Luke Martens, a junior guard on Apple Valley’s state championship team, waited until seventh grade to start AAU. He also plays varsity football but focuses on basketball year-round, which he says helped him become a starter on a state championship team.

Tyus Jones began playing AAU in fifth grade before starring for Howard Pulley as a teenager. The Timberwolves point guard started his own youth program called Team 1 Tyus through the Top Flight Basketball Academy. Jones sponsors top-tier teams in grades 5-8.

“I wanted to do something with younger kids,” Jones said. “That’s important to me, teaching kids how to play the right way.”

• • •

Conversations about the rise of basketball in Minnesota often point to Rene Pulley, founder of Howard Pulley youth program in 1996. The top team played mostly local tournaments that year before being invited to a national event in North Carolina, finishing first.

“That kind of put us on the map,” said Thorson, who coached the team.

Pulley disagrees with the theory that Minnesota has more blue-chip talent now than 20 years ago.

“They had no exposure back then,” he said. “I realized that [college] coaches weren’t coming here to see kids.

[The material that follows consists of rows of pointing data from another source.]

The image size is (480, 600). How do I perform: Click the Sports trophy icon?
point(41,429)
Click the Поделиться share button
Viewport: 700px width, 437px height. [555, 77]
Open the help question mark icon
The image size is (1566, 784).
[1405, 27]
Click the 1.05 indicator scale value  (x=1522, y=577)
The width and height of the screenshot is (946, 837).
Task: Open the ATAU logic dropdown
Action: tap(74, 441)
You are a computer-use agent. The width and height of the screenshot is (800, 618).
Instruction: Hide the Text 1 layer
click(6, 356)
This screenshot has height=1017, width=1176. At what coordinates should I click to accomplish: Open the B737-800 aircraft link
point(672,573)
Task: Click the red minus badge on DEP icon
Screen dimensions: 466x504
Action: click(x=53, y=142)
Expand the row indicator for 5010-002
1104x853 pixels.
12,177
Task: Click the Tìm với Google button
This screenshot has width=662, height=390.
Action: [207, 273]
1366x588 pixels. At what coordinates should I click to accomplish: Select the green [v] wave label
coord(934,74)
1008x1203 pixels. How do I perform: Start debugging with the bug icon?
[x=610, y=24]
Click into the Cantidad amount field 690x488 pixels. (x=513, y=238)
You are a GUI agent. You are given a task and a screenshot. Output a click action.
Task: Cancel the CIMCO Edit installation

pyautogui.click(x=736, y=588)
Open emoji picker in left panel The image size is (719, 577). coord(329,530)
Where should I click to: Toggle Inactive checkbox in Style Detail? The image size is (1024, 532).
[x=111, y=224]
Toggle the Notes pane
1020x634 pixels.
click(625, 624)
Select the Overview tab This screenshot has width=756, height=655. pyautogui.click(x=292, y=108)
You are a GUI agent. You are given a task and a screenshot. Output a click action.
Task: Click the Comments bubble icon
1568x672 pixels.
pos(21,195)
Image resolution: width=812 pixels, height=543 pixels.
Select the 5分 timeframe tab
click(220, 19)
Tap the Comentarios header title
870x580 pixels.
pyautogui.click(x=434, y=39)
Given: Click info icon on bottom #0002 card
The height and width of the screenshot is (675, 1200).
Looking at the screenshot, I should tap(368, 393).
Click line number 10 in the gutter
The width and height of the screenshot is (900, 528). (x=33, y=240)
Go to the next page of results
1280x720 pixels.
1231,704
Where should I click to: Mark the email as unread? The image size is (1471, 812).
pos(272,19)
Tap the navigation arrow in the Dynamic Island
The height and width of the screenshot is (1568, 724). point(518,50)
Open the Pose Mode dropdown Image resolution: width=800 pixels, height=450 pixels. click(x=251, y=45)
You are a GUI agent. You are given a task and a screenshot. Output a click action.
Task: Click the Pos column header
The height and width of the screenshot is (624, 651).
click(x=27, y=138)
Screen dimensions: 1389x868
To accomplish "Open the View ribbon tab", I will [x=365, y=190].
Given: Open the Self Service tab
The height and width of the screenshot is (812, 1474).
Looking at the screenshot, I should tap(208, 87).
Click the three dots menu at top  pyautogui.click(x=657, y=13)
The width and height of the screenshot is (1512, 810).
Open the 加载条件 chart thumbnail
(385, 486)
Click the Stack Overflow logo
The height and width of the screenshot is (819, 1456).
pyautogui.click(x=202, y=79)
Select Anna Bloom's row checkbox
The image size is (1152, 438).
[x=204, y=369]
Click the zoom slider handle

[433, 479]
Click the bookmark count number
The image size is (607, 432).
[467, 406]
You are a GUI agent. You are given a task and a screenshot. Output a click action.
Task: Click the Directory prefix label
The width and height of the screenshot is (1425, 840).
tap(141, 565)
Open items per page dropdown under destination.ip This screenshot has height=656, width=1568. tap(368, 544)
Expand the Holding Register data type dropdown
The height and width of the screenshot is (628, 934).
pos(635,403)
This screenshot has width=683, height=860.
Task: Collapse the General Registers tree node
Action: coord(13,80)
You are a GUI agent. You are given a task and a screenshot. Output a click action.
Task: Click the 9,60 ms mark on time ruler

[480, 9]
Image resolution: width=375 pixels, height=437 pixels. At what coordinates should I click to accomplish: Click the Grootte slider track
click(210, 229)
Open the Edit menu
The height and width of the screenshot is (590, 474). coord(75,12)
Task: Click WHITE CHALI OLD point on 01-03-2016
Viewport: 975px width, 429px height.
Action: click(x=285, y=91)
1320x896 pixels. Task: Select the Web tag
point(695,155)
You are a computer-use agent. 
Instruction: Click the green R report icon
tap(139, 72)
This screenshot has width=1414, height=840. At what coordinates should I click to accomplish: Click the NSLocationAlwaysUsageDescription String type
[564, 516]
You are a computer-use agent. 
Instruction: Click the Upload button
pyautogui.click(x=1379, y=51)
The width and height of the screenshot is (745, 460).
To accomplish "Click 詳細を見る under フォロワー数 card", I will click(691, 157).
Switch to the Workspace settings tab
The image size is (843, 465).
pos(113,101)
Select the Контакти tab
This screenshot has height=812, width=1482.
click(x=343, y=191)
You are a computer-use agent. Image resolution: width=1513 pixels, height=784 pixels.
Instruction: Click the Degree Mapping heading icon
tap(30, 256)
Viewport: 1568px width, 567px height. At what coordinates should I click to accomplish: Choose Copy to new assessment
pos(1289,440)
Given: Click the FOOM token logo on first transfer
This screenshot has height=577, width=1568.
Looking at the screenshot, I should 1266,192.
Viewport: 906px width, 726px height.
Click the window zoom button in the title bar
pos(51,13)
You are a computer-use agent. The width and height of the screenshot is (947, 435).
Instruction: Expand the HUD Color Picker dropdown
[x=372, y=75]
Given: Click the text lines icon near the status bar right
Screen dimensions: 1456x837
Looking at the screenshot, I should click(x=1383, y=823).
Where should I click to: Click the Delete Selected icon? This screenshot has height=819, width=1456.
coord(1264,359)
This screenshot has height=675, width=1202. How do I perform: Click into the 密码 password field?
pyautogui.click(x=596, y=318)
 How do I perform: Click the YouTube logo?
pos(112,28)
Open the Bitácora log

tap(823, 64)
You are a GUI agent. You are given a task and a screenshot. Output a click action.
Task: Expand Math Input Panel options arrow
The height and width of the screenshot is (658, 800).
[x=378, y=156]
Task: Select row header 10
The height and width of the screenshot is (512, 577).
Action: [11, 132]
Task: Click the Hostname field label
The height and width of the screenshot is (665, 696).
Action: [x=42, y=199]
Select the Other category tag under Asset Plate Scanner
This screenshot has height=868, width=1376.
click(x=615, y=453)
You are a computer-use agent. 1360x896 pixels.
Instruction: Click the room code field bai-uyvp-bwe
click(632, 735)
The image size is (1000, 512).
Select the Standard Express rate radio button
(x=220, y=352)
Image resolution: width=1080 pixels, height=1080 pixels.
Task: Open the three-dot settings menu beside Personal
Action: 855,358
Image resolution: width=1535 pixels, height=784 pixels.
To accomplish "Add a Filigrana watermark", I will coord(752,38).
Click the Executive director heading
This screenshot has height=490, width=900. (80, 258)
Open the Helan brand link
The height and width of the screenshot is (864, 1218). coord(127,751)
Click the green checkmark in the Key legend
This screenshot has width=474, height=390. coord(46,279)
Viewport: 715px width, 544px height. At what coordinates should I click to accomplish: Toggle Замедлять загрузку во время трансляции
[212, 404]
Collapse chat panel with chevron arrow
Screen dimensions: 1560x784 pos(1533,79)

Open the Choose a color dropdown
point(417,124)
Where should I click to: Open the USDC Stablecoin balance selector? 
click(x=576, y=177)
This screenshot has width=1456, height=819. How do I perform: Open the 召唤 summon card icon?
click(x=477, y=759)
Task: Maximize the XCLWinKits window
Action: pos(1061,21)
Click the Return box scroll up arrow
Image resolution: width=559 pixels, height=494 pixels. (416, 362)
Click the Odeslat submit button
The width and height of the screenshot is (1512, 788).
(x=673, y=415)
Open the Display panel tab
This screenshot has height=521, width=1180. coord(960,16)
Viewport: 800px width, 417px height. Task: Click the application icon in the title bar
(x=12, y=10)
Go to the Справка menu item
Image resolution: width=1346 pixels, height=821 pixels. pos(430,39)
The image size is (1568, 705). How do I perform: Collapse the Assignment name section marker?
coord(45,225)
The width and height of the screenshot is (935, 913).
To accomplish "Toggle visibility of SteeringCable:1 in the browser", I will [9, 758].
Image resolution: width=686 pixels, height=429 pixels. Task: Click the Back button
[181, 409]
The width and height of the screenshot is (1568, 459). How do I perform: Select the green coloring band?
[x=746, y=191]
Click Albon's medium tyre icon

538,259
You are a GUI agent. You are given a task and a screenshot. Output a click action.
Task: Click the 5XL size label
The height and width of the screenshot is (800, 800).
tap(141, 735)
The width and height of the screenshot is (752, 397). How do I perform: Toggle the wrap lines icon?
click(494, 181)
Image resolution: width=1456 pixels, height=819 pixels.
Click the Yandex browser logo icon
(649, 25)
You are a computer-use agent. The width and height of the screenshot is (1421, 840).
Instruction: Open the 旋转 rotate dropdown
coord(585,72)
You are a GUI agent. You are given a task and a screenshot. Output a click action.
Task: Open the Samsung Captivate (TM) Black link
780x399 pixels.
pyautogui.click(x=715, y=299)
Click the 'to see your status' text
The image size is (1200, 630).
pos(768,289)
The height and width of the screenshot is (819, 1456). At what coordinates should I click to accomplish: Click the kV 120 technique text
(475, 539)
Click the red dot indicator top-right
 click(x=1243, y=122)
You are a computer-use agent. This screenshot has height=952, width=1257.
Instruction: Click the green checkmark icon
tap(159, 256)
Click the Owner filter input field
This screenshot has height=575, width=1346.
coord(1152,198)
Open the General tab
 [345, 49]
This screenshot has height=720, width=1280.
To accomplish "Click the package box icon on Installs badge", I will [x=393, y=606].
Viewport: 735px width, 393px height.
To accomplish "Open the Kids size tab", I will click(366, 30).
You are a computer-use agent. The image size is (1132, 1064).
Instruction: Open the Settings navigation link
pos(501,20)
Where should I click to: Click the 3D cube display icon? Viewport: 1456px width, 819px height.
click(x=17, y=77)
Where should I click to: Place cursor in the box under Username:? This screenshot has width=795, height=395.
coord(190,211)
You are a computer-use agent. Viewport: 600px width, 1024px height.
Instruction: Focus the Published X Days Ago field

We’ve got to go out there.”

Many credit Howard Pulley’s success nationally for attracting more recruiters to Minnesota. Other local AAU programs followed Pulley’s lead and began traveling to out-of-state tournaments.

“The floodgates opened for all these teams once we broke that glass ceiling,” Pulley said.

A similar pipeline exists for the girls. North Tartan counts hundreds of former athletes who played collegiately. Minnesota Stars alumni include Lindsay Whalen and current Gophers senior Carlie Wagner. The Fury had 36 Division I players from 2014-17.

Howard Pulley’s main competitor for top boys talent — D1 Minnesota — became Adidas-sponsored about six years ago. Richard Hurt, a senior business analyst at Mayo Clinic, became director of operations for D1 four years ago.

Hurt’s responsibilities include travel logistics and apparel distribution for the program’s 11 teams between ages 13 and 17. He also occasionally plays the role of recruiter.

In January, Hurt and son Matthew traveled to the Twin Cities to meet with East Ridge freshman Ben Carlson, who is attracting attention from Big Ten programs. A handful of other AAU programs also expressed interest in Carlson, who decided to play for D1 Minnesota’s 15U team.

“Recruiting is part of this,” Richard Hurt said. “We came up specifically not only to show support for Ben but also just to say, ‘Hey, we’re here.’ I think it means something, much like a college coach coming and watching and showing your presence.”

College coaches know this state well, too, as the talent pool continues to expand.

“Basketball has come a long way in this state,” Tyus Jones said. “People are taking it more seriously.”